Analysis through various X-ray based methods on Pd containing perovskite-type metal oxides after isothermal oxidation and reduction treatments has indicated that the fraction of Pd segregating at the perovskite metal oxide surface on reduction, and the fraction dissolving in the perovskite metal oxide lattice on reoxidation increases with increasing temperature. Several researchers have so far tried to explain this.
It is likely that not all of the reduced metal is accessible for catalysis. This is attributed to the stabilization of metals in high oxidation states within the perovskite metal oxide lattices and not all perovskite compositions show the reversible metal segregation at suitable temperatures. A significant benefit of the incorporation of the active metal into a perovskite-type oxide lattice and exploiting the reversible metal segregation is that the active metal contents can be significantly reduced to yield an active but moreover highly redox stable catalyst.
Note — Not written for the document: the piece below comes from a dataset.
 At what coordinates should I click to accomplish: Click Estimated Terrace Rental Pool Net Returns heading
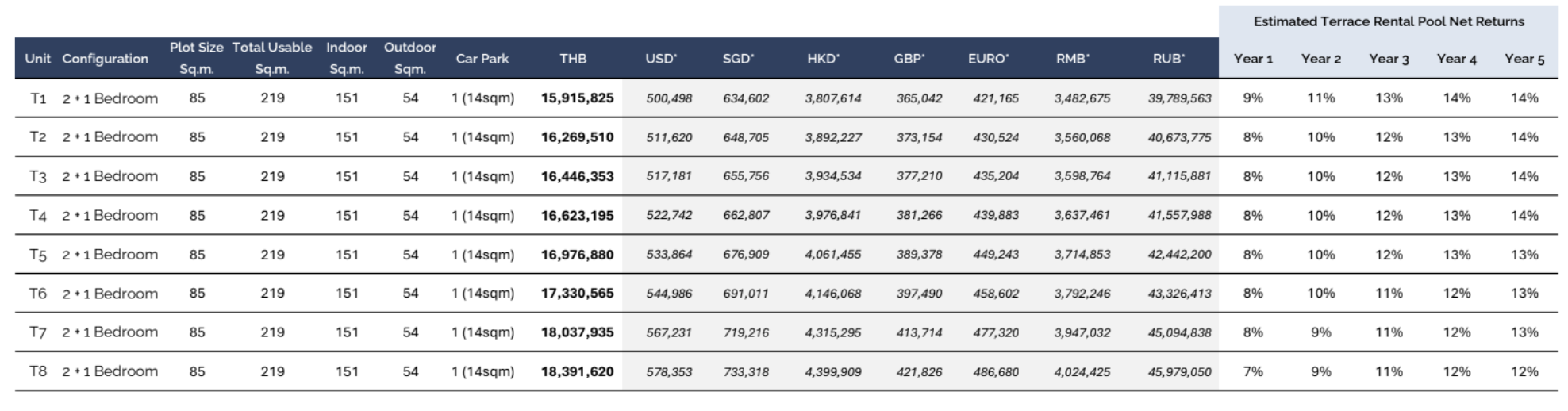[1388, 21]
Patrick Steiger and colleagues at Paul Scherrer Institut, EPFL and Zurich University of Applied Sciences in Switzerland, rationalized the required parameters to initiate overall structural reversibility in this form of materials applying a probe reaction catalyzed by nickel, that is carbon dioxide hydrogenation. Their research work is published in ChemSusChem.
The authors explored the parameters of reversible segregation behavior for a typically used catalyst metal (nickel) to avoid nickel sintering that is common on most metal/support type catalyst materials. The researchers used the temperature-programmed reduction, X-ray absorption spectroscopy, and X-ray diffraction, catalytic tests as well as electron microscopy to determine the extent and limits of reversible nickel segregation from the LaFe1-xNixO3±δ host lattice. The authors exclusively reduced nickel at a reduction temperature of 600 °C and segregated it to the oxide surface at which it developed catalytically active nickel metal particles.
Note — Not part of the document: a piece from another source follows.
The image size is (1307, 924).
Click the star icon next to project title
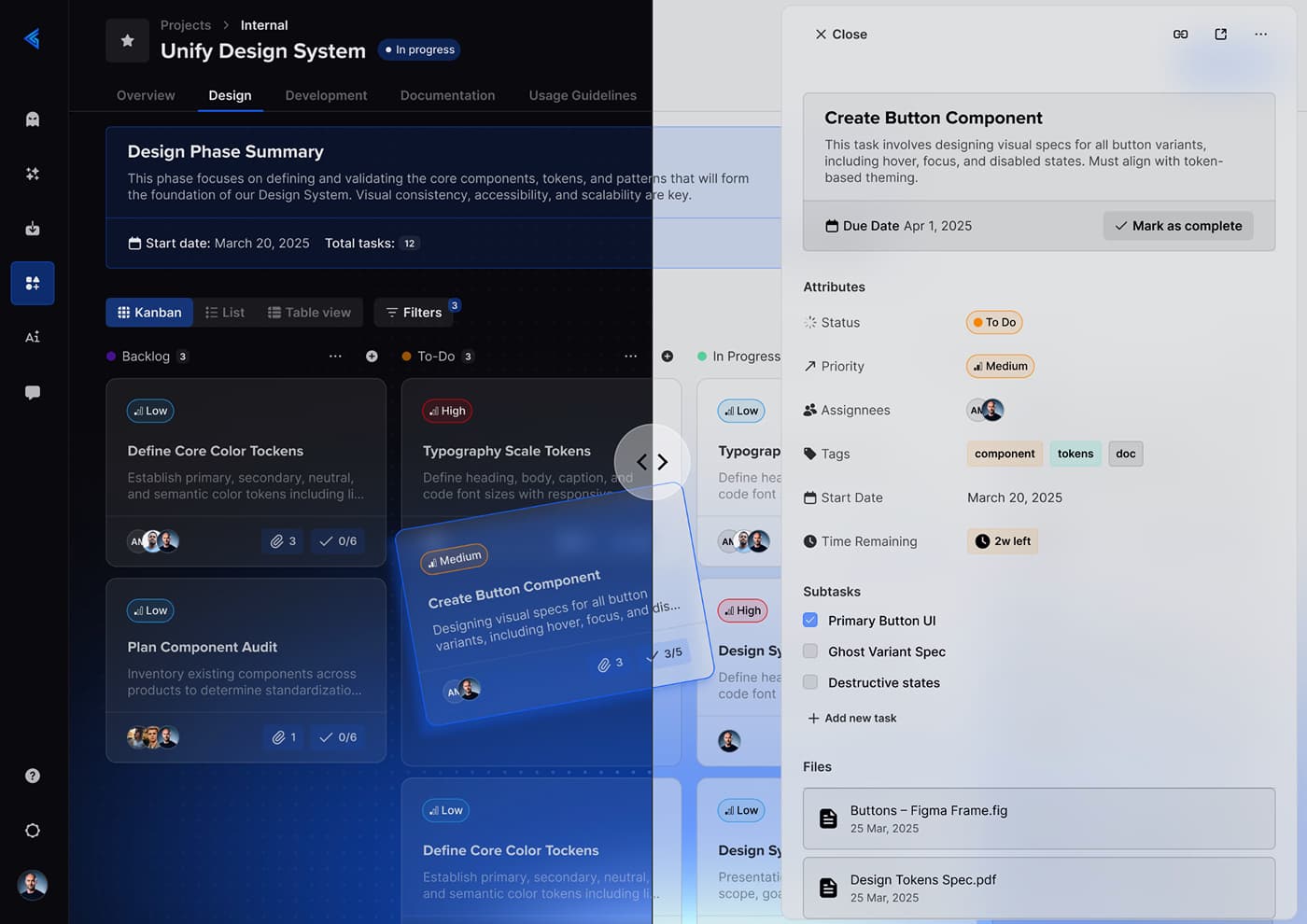[x=127, y=40]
The researchers observed that the extent of nickel reduction from the selected perovskite was dependent on the perovskite B-site composition. The reduction extent also increased from about 35% in the LaFe0.95Ni0.05O3±δ perovskite to about 50% in the LaFe0.8Ni0.2O3±δ. They realized complete structural reincorporation after oxidation at 650 °C for about 2 h. Reversible nickel segregation was observed to lead to active as well as highly redox stable Nickel catalyst. Nickel particle growth was completely suppressed.
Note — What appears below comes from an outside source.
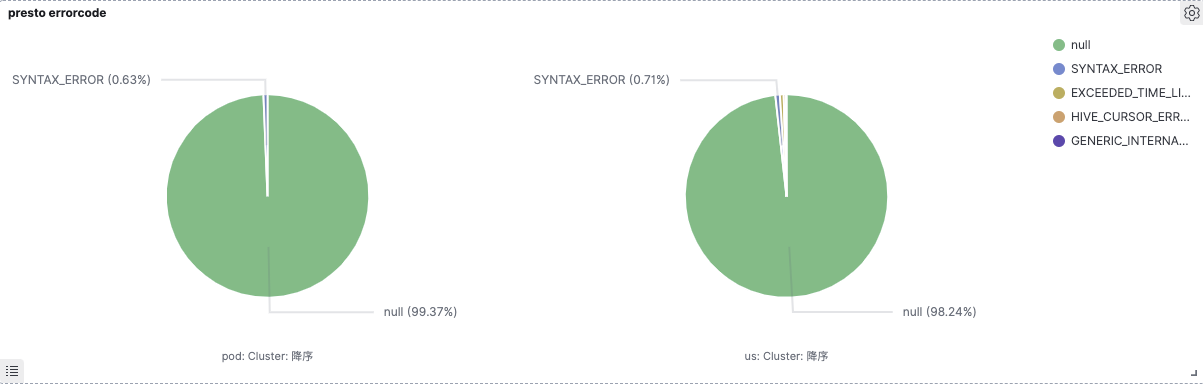1203x384 pixels.
Task: Click the pod: Cluster chart caption
Action: pyautogui.click(x=267, y=356)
The proposed process offers great potential to reverse particle sintering under conditions that are commonly applied to regenerate coked catalysts. This could enhance the catalytic lifetime as well as cost efficiency.
Patrick Steiger, Renaud Delmelle, Debora Foppiano, Lorenz Holzer, Andre Heel, Maarten Nachtegaal, Oliver Kröcher, and Davide Ferri. Structural Reversibility and Nickel Particle stability in Lanthanum Iron Nickel Perovskite-Type Catalysts. ChemSusChem 2017, 10, 2505 – 2517.